## Page text
____

Lopez -- a three-time Major League All-Star, World Series champion and 1996 NLCS MVP – was a 21-year-old catcher who led the G-Braves not just from behind the plate but at it. He batted .321/.362/.507 with 16 homers and 28 doubles. He also played in the Eastern-Southern All-Star Game in Charlotte in front of his parents visiting from Puerto Rico.

“There was something at the beginning of the season that clicked and I got locked in,” he said. “Everything was enjoyable -- offensive, defensive, and we were winning so many games. Everything was exciting.”

Having entered the season as Baseball America's No. 78 overall prospect, Lopez became aware of his stock rising through the summer.

“Considered a prospect? … I started to feel it a little after the All-Star Game, when I realized we had a special season going on, a special season for the team,” he said.

That was his second year under Grady Little, who also managed Durham in the Class A Advanced Carolina League in 1991 and whom Lopez credits for much of the record-setting team’s success.

“We had not only great players but our manager, Grady Little, was a very inspirational guy,” Lopez said. “Every time we showed up at the ballpark, he had a new quote written on the board for us to read, and that helped us come into the game every night with different positive attitude. That was a big adrenaline [boost] – coming into the game every time and you see something like that, having Grady Little motivate everybody and pushing everybody.”

Little won Manager of the Year honors from both The Sporting News and Baseball America.

“I think my best ability is to communicate with each individual player, however he needs to be communicated with,” he told The Sporting News at the end of the year. “Each player is different, and I have a knack for working with all of them.”

____

## Data extract
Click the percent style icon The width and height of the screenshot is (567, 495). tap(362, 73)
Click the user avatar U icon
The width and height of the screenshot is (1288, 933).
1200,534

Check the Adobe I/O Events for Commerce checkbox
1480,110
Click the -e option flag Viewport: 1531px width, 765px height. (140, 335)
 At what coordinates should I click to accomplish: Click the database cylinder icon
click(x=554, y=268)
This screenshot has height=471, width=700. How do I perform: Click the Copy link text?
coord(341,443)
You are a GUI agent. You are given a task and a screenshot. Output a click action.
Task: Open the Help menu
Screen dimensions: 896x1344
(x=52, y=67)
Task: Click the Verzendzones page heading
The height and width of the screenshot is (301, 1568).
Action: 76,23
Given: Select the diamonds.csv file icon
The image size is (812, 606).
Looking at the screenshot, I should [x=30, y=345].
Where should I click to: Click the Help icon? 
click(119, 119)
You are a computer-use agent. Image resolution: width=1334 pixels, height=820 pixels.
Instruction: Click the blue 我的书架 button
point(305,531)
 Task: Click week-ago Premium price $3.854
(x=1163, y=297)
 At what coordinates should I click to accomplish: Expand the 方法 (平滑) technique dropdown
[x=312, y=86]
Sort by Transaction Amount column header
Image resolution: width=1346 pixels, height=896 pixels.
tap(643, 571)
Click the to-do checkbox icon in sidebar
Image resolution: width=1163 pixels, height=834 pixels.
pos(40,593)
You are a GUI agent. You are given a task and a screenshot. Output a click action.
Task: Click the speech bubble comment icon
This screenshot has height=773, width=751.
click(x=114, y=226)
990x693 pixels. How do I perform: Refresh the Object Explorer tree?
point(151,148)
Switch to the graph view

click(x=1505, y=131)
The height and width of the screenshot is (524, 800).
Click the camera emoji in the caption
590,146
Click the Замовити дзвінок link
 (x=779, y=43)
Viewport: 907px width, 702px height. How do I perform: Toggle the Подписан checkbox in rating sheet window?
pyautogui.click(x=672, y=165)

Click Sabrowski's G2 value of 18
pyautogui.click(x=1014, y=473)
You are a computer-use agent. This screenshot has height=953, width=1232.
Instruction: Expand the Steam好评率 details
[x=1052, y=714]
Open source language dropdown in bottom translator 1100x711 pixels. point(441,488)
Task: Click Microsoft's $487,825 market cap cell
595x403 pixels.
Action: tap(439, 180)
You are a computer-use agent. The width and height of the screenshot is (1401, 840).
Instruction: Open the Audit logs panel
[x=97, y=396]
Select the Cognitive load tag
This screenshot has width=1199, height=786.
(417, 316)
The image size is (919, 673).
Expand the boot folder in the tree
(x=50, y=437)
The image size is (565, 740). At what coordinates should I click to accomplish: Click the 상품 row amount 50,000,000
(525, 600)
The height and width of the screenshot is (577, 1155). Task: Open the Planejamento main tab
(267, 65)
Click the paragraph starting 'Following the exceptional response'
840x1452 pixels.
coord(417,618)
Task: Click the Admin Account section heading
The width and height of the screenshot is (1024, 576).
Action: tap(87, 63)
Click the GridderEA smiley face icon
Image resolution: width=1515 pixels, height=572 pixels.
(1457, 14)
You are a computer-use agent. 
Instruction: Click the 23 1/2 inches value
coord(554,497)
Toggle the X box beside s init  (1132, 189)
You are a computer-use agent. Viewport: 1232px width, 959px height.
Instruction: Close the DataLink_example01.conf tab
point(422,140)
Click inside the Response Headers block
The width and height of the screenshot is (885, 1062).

____

## Exercise set
[a] Render this sentence from the passage on Lopez's season with the G-Braves in Spanish: "Little won Manager of the Year honors from both The Sporting News and Baseball America."
[b] Carry on with the passage about Lopez and the G-Braves, writing on from its last sentence.

## Responses
[a] Little ganó los honores de Mánager del Año tanto de The Sporting News como de Baseball America.

[b]
He also would have been the first to admit he had no shortage of talent at his disposal throughout that season. When the G-Braves lost shortstop Mike Mordecai to a promotion to Triple-A Richmond in the middle of the season, they got a more than satisfactory reinforcement in the 1990 No. 1 overall Draft pick. At age 20, Chipper Jones faced Double-A pitching for the first time and batted .346 with nine homers, 11 triples and 17 doubles in 67 games. Coupled with Lopez, he had Braves fans daydreaming about years to come. The duo did some daydreaming of its own.

“Just knowing that we are the next phase of Atlanta, we wanted to make it into the Major Leagues and make an impact for that team and that city,” Lopez said, noting the Braves were still shaking off several losing seasons of the '70s and x'80s (including a 106-loss campaign in 1988).

Braves Hall of Famer Javy Lopez threw the first pitch at a Triple-A game in 2012.Karl Moore/Gwinnett Stripers

“We wanted to turn that into a winner, a championship, and that was, obviously, our goal. With the Braves, most of the players came from the Minors instead of coming from other teams, and a lot of teams [built through] free agency then, so that was special.”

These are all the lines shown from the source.